- [TEXT EXTRACT]
Notice of Pre-AIA or AIA Status
The present application, filed on or after March 16, 2013, is being examined under the first inventor to file provisions of the AIA .
DETAILED ACTION
Claims 1-21 are presented for examination.
Claim 21 is new.
This is a Final Action.
Response to Arguments
Applicant's arguments filed 01/23/2026 have been fully considered but they are not persuasive.
Applicant makes the following arguments:
1. Applicant argues, Liu does not disclose commands comprising data structure with field describing dimensions. Specifically applicant argues that Liu only discloses processing instructions including an identifier of a descriptor, but the descriptor itself contains the dimensional fields. Therefore, the commands themselves do not comprise fields describing dimensions of multi-dimensional data.
Examiner respectfully disagrees with the applicant. Specifically the claims are broadly recited and do not require that the dimensional fields be physically embedded within the instruction itself. Liu teaches processing instructions containing operands that include identifiers of descriptors, and the descriptors include parameters describing tensor shapes including dimensional parameters such as coordinate dimensions and size of each dimensions. Accordingly, the processing instruction together with the referenced descriptor forms the claimed command structure comprising fields describing dimensions of the multi-dimensional data.

- [DATA]
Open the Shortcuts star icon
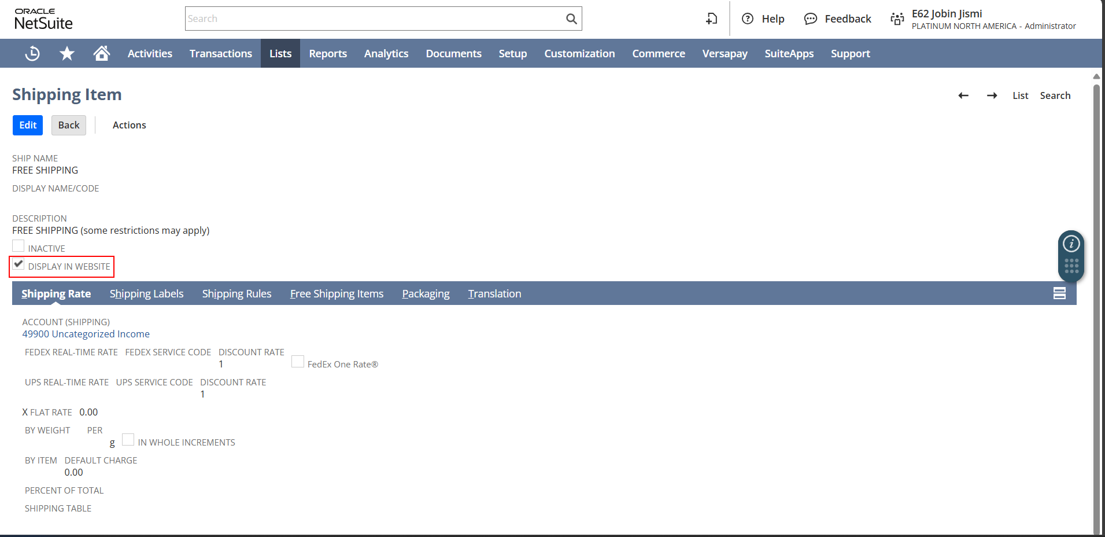Viewport: 1105px width, 537px height. click(x=67, y=54)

- [WHAT YOU WILL DO] Rewrite the part of the office action excerpt that opens with the words containing "Response to Arguments" and closes with "of multi-dimensional data.", substituting "metadata block" for every occurrence of "descriptor".

- [EXERCISE ANSWER]
Response to Arguments
Applicant's arguments filed 01/23/2026 have been fully considered but they are not persuasive.
Applicant makes the following arguments:
1. Applicant argues, Liu does not disclose commands comprising data structure with field describing dimensions. Specifically applicant argues that Liu only discloses processing instructions including an identifier of a metadata block, but the metadata block itself contains the dimensional fields. Therefore, the commands themselves do not comprise fields describing dimensions of multi-dimensional data.